Assignment. The required result is an exact copy of every line from the one with "The image size is (1417, 806)." through the last line below, with the pictures left out.
<<<<
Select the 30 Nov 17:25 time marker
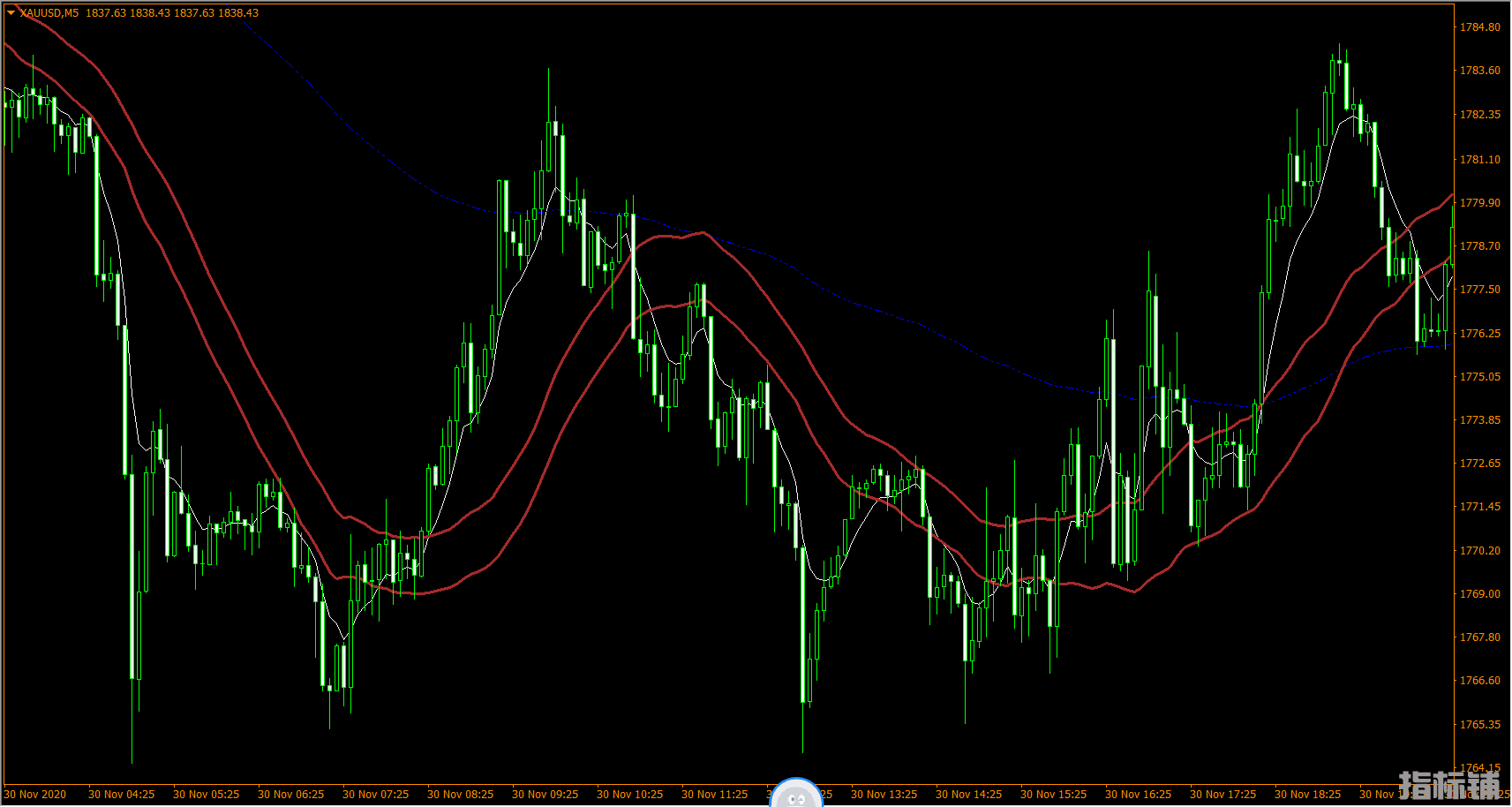 (1222, 795)
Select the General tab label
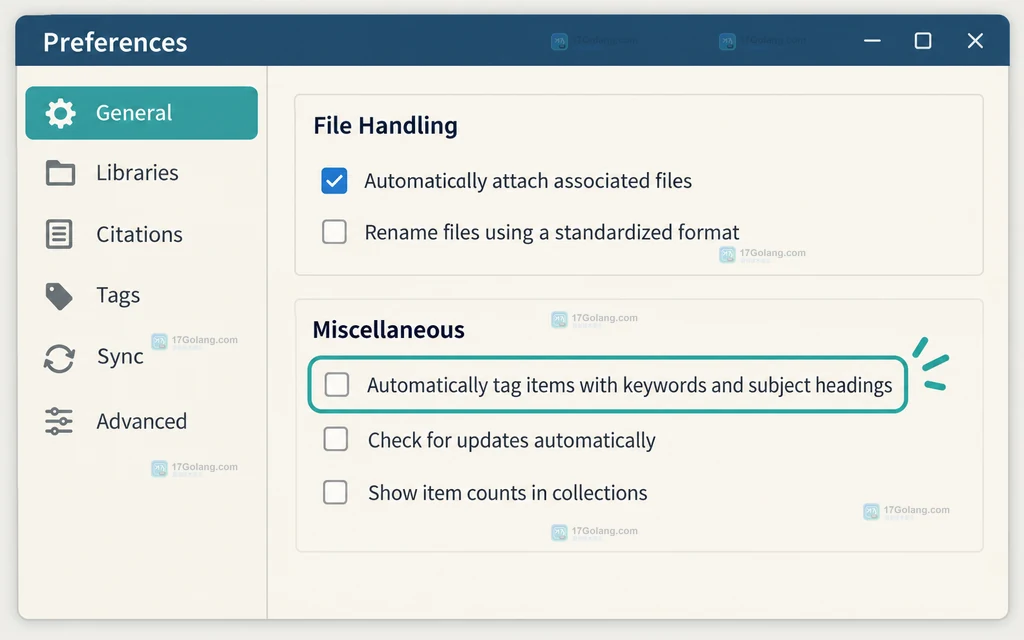1024x640 pixels. [x=134, y=113]
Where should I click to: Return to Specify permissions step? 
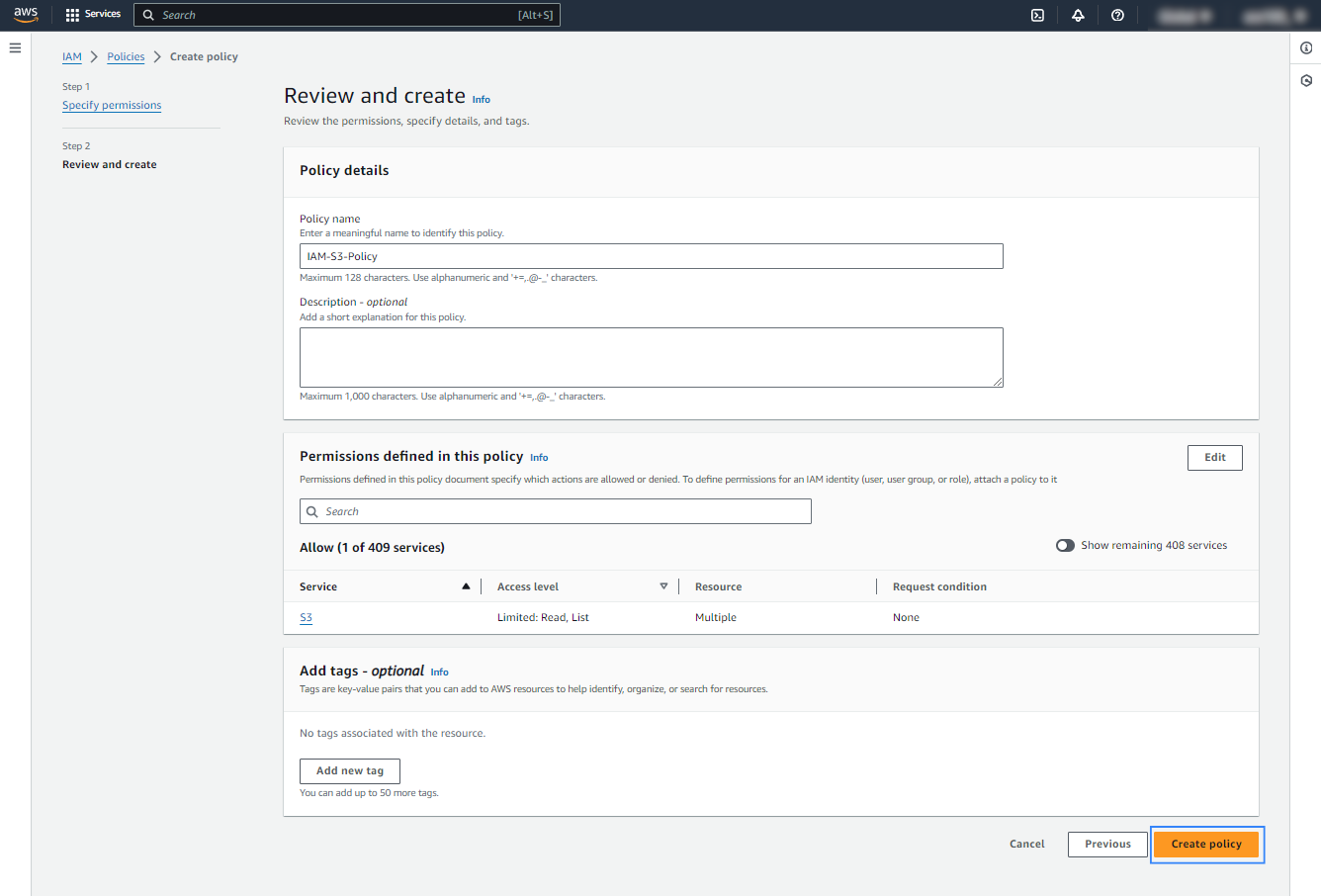[112, 105]
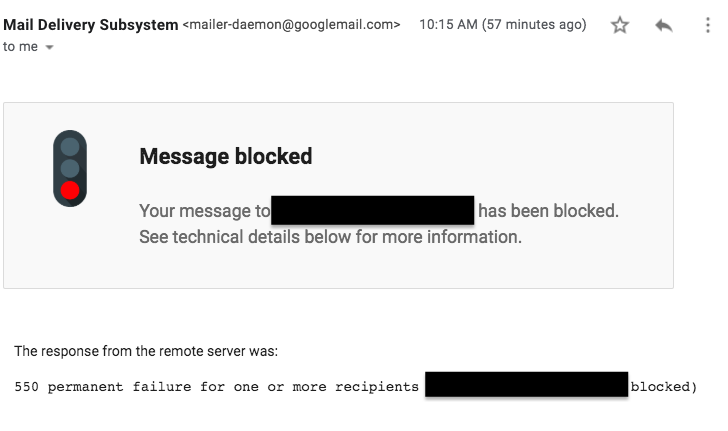Click the trailing "blocked)" text
Viewport: 728px width, 431px height.
(663, 386)
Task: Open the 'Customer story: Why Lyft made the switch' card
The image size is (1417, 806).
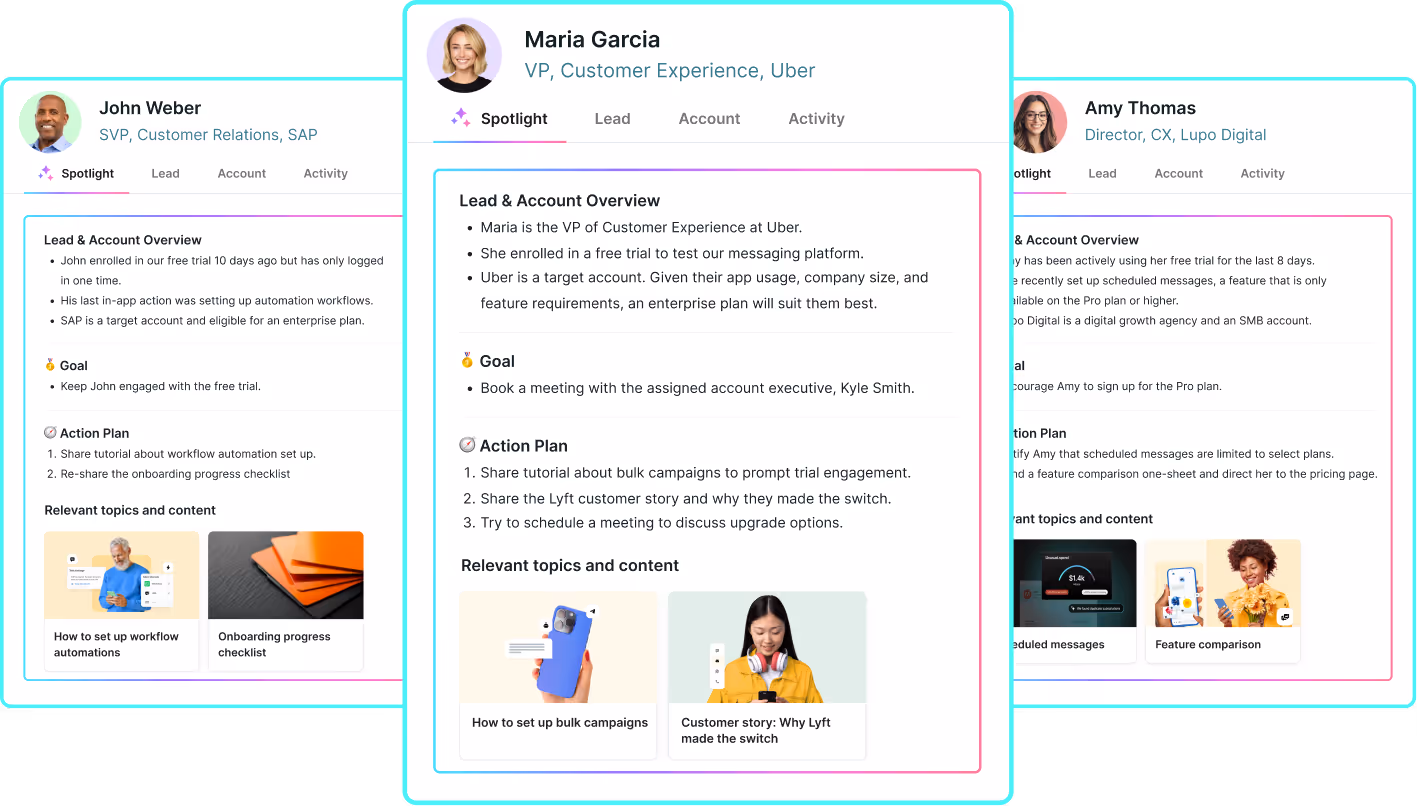Action: click(x=767, y=675)
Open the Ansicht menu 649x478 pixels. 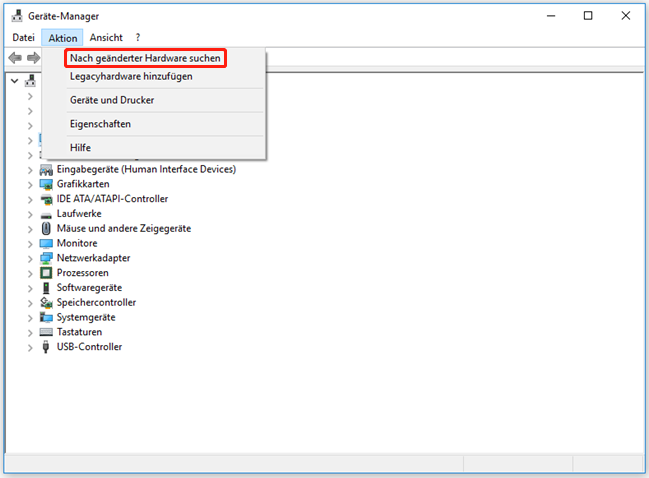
>>>>
Finished task.
The image size is (1417, 806).
Action: click(x=767, y=675)
Open the Ansicht menu 649x478 pixels. 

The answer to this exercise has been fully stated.